# [Required tasks]
• A. Please copy the part of the Torch tutorial that opens with the words containing "Torch is a scientific" and closes with "close to javascript.".
• B. What does the Torch tutorial name as Lua's only built-in data structure?
• C. Continue the Torch tutorial after its last sentence.

[[ Text, beginning ]]

# Deep Learning with Torch¶

Credits: Soumith Chintala, Nicholas Leonard, Tyler Neylon, Adam Paszke

## What is Torch?¶

Torch is a scientific computing framework based on Lua[JIT] with strong CPU and CUDA backends.

Strong points of Torch:

• Efficient Tensor library (like NumPy) with an efficient CUDA backend
• Neural Networks package -- build arbitrary acyclic computation graphs with automatic differentiation
• also with fast CUDA and CPU backends
• Good community and industry support - several hundred community-built and maintained packages.

## Introduction - Lua¶

• Lua is pretty close to javascript.
• variables are global by default, unless local keyword is used
• Only has one data structure built-in, a table: {}. Doubles as a hash-table and an array.
• 1-based indexing.
• foo:bar() is the same as foo.bar(foo)

### Strings, numbers, tables¶

In [ ]:
a = 'hello'

In [ ]:
print(a)

In [ ]:
b = {}

In [ ]:
b[1] = a

In [ ]:
print(b)

In [ ]:
b[2] = 30

In [ ]:
for i=1,#b do -- the # operator is the length operator in Lua (for LISTS ONLY)
print(b[i])
end


### If-Else¶

In [ ]:
num = 40
if num == 40 then
print('40')
elseif num ~= 40 then  -- ~= is not equals.
print('not 40')
end


### Functions¶

In [ ]:
function fib(n)
if n < 2 then return 1 end
return fib(n - 2) + fib(n - 1)
end

In [ ]:
-- Closures
function adder(x)
-- The returned function is created when adder is
-- called, and remembers the value of x:
return function (y) return x + y end
end


### Tables¶

In [ ]:
a = {1, 2, ['a'] = 3}

In [ ]:
a = {1, 2, a = 3, print = function(self) print(self) end}

In [ ]:
a:print()

In [ ]:
b = {1 = 'c'}

In [ ]:
b


#### Metatables and Metamethods¶

• Metatables allow us to change the behavior of a table. For instance, using metatables, we can define how Lua computes the expression a+b, where a and b are tables.

[[ Text, end ]]
[[ Data to examine, beginning ]]

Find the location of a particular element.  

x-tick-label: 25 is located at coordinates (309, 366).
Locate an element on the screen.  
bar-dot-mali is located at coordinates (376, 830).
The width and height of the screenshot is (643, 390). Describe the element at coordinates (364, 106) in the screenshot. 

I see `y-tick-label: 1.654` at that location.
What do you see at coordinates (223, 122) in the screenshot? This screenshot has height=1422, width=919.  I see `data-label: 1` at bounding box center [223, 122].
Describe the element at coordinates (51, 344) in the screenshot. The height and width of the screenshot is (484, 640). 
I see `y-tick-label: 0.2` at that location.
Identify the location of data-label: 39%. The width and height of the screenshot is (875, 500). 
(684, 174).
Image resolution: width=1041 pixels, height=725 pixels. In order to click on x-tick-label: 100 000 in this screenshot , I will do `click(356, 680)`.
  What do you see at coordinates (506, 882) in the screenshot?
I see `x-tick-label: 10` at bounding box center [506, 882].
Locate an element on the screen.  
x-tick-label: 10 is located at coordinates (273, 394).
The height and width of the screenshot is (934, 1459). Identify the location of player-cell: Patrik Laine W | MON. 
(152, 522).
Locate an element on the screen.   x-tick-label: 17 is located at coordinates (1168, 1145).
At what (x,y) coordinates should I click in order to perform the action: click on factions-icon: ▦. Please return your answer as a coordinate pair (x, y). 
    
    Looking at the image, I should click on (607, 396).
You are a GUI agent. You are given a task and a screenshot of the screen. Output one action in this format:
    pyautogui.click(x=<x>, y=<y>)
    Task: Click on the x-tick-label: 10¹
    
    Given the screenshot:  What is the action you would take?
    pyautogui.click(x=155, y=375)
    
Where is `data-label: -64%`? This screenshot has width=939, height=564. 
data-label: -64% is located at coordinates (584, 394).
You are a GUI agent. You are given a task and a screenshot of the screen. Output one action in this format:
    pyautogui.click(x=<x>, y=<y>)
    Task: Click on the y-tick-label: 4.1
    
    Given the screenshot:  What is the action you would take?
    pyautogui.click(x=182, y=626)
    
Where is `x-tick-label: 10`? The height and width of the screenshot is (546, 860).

[[ Data to examine, end ]]

# [Answers to the exercises]
• A.
Torch is a scientific computing framework based on Lua[JIT] with strong CPU and CUDA backends.

Strong points of Torch:

• Efficient Tensor library (like NumPy) with an efficient CUDA backend
• Neural Networks package -- build arbitrary acyclic computation graphs with automatic differentiation
• also with fast CUDA and CPU backends
• Good community and industry support - several hundred community-built and maintained packages.

## Introduction - Lua¶

• Lua is pretty close to javascript.

• B. A table, {}, which doubles as a hash-table and an array.

• C.
• Values of __add, __index, ... are called metamethods.
In [ ]:
f1 = {a = 1, b = 2}  -- Represents the fraction a/b.
f2 = {a = 2, b = 3}

In [ ]:
metafraction = {}
function metafraction.__add(f1, f2)
sum = {}
sum.b = f1.b * f2.b
sum.a = f1.a * f2.b + f2.a * f1.b
return sum
end

setmetatable(f1, metafraction)

In [ ]:
f1 + f2

In [ ]:
-- An __index on a metatable overloads dot lookups
defaultFavs = {animal = 'gru', food = 'donuts'}
myFavs = {food = 'pizza'}
setmetatable(myFavs, {__index = defaultFavs})
print(myFavs.animal)


Direct table lookups that fail will retry using the metatable's __index value, and this recurses.

#### Classes¶

• Classes aren't built in; there are different ways to make them using tables and metatables.
In [ ]:
Dog = {}                                   -- 1.

function Dog.new()                         -- 2.
newObj = {sound = 'woof'}                -- 3.
--   self.__index = self                      -- 4.
return setmetatable(newObj, {__index = Dog})        -- 5.
end

function Dog:makeSound()                   -- 6.
print('I say ' .. self.sound)
end

mrDog = Dog:new()                          -- 7.
-- mrDog['sound']
mrDog:makeSound()                          -- 8.
-- print(mrDog['sound'])

1. Dog acts like a class; it's really a table.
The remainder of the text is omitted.